To visualize products of transposable element display, 5 µl of selective PCR products were mixed with 5 µl of loading buffer (95% deionized formamide and 10 mM EDTA) heated to 95° for 3 min and cooled quickly on ice, and 6 µl were loaded on a 6% polyacrylamide gel (19:1 acrylamide:bisacrylamide) containing 6.7 M urea in 1x TBE buffer (90 mM Tris-borate and 2 mM EDTA). ALFExpress Sizer 50-500 (GE Healthcare/Amersham, Piscataway, NJ) was used as a size standard. Electrophoresis was performed at 70 W (constant) for 2.5 hr at which time the gel was transferred to 3 mm filter paper and dried. The dried gel was scanned on a STORM 860 phosphoimager (GE Healthcare/Molecular Dynamics, Piscataway, NJ). The products obtained from the three independent replicate reactions of the same sample were run on the same gel to assist with determining the presence of bands. On the basis of the combined results of three transposable element display experiments, a band was called as present or absent if it was unambiguously present in at least two of the three replicates. Determining the presence of bands in this way resulted in a single scoring matrix that was then used in subsequent analyses.
Site-occupancy frequency distributions were estimated using transposable element display data. Using the frequency distributions and assuming the model of CHARLESWORTH and CHARLESWORTH (1983), the model parameter ß, which measured in part the forces removing insertions from natural populations, was estimated. The model parameter ß is equal to the product of four times the effective population size and the rate of element loss. Estimation of ß and the copy number of Herves per diploid genome were performed as described by WRIGHT et al. (2001) who considered the dominant nature of transposable element display signals and the application of the parameter estimation methods of CHARLESWORTH and CHARLESWORTH (1983) to diploid organisms. Note that although each sample was analyzed three times for transposable element display, these replicates were used to produce a single scoring matrix. The advantage of this procedure is that it increased the accuracy of determining the presence of bands and minimized errors that tended to result in overestimations of ß.
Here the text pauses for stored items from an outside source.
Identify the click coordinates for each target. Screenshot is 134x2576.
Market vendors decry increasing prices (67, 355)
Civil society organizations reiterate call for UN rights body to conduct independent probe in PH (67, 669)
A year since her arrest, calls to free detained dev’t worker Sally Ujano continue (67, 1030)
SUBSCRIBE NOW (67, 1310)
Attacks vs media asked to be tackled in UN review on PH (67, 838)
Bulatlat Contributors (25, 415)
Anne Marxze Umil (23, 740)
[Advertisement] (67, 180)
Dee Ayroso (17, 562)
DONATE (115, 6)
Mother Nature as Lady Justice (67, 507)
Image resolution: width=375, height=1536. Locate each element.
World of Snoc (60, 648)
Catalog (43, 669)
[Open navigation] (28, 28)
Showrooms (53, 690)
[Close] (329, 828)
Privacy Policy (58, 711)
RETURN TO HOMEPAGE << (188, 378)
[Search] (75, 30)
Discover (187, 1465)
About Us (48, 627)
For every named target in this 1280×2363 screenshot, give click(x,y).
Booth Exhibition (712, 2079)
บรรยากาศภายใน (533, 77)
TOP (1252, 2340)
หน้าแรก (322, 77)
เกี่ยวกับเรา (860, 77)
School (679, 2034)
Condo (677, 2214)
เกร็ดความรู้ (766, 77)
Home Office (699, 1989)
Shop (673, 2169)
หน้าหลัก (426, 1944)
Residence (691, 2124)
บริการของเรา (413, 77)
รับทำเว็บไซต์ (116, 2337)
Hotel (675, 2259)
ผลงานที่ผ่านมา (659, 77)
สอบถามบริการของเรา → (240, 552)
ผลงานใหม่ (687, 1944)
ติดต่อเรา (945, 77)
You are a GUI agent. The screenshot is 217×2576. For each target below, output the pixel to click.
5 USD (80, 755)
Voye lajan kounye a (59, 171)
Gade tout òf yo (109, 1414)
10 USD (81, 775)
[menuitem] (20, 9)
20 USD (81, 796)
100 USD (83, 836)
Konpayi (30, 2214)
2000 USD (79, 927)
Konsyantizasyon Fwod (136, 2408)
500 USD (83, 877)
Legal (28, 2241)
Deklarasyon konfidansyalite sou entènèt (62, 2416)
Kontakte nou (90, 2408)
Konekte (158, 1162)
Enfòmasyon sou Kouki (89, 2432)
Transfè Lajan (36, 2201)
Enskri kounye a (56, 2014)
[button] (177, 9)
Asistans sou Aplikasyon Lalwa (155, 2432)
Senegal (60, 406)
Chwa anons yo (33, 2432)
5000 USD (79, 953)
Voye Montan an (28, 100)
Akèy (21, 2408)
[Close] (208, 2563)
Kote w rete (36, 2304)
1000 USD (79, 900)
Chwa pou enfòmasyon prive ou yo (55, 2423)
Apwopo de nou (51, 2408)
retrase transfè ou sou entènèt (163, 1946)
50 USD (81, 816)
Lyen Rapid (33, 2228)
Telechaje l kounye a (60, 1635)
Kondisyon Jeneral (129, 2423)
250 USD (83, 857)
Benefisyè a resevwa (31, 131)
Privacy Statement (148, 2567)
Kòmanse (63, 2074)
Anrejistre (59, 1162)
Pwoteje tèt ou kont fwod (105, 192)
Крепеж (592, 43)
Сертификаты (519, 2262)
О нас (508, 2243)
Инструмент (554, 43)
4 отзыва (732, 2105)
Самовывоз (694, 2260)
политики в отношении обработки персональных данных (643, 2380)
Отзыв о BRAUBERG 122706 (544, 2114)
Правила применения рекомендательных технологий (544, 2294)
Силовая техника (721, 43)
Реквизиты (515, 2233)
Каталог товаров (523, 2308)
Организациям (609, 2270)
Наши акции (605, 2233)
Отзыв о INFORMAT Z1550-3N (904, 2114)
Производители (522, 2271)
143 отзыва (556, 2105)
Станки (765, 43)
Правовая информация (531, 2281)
Transposase open reading frame detection:
To assess Herves open reading frames for the presence of deletions and insertions, PCR primers were designed that were complementary to sequences flanking the transposase ORF: 1372f (5'-CCA CAA ATT GAT CTA CGC TCC-3') and 3469r (5'-GAT GCA TCT ATT ATG ATT AAG GC-3'). One-fiftieth of the genomic DNA from one mosquito (2 µl) was used as template in a 50-µl reaction containing 1x ThermalAce (Invitrogen, Carlsbad, CA), 0.2 mM dNTPs (an equimolar mixture of dATP, dTTP, dCTP, and dGTP), 2.5 mM MgCl2, 2 units ThermalAce DNA polymerase (Invitrogen), and 24 pmol of primers 1372f and 3469r. Amplification reactions were performed under the following conditions: 95°/3 min followed by 30 cycles of 95°/30 sec, 48°/30 sec, and 72°/3.0 min and a final cycle of 72°/10 min. Reaction products were fractionated on a 1% agarose gel. PCR products of the samples that failed to produce a detectable product following one round of PCR were used as templates (5 µl) in a second PCR under the same conditions described above but with primers 1407f (5'-GAT CAA AGG TAA CAT TAG TCT TG-3') and 3294r (5'-CCA TGT TAC AAA TTT TGC AAC G-3') and rechecked on a 1% agarose gel. Open reading frames free of deletions and insertions yielded PCR products 2100 bp after the first PCR and 1900 bp after the second PCR. We estimate that elements with deletions as small as 100 bp would be detectable using this strategy.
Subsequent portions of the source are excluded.